What is required:
Repeat precisely the span of lines below that opens with the line containing "Given: Open the Filter by CSM dropdown" and closes with the line containing "Open the End", both included.

Data section:
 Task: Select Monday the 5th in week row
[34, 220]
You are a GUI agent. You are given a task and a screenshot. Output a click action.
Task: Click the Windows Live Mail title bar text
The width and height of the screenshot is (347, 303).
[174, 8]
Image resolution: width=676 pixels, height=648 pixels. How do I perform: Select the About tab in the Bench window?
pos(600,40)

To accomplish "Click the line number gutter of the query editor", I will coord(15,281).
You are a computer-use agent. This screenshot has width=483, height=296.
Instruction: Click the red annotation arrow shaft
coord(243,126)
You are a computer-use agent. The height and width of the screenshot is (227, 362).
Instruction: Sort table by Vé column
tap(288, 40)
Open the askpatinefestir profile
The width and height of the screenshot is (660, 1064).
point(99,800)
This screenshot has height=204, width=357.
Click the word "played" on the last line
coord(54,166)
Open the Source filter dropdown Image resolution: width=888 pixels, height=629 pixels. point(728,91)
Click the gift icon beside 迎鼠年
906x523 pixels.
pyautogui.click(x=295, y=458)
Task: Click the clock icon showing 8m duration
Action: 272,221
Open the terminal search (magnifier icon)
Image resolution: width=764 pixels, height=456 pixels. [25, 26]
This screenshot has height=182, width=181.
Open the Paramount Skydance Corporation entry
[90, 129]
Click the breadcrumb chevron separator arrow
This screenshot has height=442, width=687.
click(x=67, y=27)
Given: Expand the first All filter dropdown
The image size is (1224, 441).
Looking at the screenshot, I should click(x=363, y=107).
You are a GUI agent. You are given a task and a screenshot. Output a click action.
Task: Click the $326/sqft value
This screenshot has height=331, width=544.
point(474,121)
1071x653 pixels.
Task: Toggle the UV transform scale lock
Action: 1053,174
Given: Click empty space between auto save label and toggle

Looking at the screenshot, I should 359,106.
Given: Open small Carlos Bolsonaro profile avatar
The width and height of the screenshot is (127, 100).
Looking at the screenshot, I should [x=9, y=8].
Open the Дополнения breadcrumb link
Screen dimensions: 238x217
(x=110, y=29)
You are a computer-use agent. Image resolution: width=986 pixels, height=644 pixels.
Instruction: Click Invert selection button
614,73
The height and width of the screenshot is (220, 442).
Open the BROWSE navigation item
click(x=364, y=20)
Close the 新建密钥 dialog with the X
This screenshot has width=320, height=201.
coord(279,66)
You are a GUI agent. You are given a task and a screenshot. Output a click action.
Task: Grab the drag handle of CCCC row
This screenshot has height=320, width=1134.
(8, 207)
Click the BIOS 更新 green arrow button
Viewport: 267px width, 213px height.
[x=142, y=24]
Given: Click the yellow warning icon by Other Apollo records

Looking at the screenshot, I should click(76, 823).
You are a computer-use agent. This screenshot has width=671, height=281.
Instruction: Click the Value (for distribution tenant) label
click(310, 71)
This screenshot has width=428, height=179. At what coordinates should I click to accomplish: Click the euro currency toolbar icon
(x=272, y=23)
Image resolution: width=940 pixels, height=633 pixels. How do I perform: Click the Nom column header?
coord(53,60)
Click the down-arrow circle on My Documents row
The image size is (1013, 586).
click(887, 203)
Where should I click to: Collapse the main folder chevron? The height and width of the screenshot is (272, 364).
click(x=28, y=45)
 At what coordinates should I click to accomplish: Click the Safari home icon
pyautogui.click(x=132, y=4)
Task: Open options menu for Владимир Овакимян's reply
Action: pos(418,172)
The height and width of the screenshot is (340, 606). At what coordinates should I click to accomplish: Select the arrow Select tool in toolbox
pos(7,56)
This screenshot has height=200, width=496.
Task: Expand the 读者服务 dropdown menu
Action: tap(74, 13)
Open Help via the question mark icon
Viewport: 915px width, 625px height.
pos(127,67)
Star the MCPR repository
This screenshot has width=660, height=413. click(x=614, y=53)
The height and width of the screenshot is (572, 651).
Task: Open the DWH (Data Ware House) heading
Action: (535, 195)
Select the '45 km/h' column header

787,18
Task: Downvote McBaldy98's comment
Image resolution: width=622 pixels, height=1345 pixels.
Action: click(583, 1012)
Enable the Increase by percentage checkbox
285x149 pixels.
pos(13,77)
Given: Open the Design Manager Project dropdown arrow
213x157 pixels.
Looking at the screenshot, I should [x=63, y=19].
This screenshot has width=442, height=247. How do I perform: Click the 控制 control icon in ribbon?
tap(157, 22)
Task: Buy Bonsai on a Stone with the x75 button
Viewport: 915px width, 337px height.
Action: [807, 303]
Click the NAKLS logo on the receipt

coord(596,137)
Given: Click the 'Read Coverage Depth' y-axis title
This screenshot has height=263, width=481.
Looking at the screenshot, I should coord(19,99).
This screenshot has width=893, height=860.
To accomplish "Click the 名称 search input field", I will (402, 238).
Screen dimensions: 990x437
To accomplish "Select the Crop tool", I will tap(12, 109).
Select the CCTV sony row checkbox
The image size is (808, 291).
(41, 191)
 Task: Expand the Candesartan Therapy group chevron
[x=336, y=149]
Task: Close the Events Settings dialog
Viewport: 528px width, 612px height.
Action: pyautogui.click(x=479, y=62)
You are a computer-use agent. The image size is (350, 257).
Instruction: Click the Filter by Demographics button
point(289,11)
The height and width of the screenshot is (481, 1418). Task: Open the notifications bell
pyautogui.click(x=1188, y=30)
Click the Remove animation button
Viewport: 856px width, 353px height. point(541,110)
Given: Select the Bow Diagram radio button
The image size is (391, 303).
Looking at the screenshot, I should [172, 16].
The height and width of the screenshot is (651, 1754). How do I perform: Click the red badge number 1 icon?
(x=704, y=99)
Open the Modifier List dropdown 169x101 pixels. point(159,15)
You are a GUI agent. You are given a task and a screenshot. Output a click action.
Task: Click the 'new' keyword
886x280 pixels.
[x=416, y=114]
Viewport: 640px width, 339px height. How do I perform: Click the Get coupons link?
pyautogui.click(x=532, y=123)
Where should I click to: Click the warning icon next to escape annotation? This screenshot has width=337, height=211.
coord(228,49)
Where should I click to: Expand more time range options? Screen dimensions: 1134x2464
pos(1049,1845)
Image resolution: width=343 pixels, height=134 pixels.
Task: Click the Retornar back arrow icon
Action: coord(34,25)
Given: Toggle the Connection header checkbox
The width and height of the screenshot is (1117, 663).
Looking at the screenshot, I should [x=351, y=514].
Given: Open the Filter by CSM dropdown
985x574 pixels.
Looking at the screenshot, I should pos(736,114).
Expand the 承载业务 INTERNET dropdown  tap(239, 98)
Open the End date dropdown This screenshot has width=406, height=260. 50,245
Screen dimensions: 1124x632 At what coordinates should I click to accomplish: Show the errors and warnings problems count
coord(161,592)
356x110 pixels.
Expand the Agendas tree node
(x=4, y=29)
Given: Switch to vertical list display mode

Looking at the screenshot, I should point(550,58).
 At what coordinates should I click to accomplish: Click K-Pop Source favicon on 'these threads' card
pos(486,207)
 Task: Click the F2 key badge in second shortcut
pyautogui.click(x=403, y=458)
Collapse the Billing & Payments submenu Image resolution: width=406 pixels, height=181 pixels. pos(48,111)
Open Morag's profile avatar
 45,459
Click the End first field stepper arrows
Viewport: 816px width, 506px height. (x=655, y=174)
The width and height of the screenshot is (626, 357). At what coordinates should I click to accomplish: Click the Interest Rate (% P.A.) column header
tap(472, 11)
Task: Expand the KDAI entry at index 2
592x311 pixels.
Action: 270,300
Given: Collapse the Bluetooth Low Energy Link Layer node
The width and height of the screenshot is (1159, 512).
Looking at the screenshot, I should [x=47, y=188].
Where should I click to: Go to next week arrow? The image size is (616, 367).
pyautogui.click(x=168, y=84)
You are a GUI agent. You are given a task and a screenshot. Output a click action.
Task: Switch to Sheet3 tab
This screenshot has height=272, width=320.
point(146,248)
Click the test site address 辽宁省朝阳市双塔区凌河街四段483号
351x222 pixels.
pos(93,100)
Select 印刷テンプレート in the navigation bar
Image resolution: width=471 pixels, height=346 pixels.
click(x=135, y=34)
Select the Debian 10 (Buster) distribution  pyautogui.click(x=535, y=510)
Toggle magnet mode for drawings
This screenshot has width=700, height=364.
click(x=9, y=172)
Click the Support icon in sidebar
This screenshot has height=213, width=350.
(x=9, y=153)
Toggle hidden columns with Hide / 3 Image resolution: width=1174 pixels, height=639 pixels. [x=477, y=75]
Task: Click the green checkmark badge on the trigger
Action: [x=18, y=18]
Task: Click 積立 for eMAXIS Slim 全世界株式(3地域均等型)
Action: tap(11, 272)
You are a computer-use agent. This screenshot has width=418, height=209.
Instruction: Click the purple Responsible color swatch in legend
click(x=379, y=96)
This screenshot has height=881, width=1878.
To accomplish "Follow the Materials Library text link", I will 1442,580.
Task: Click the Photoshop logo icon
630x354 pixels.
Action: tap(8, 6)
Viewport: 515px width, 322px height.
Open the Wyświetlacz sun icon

Answer:
Given: Open the Filter by CSM dropdown
985x574 pixels.
Looking at the screenshot, I should pos(736,114).
Expand the 承载业务 INTERNET dropdown  tap(239, 98)
Open the End date dropdown This screenshot has width=406, height=260. 50,245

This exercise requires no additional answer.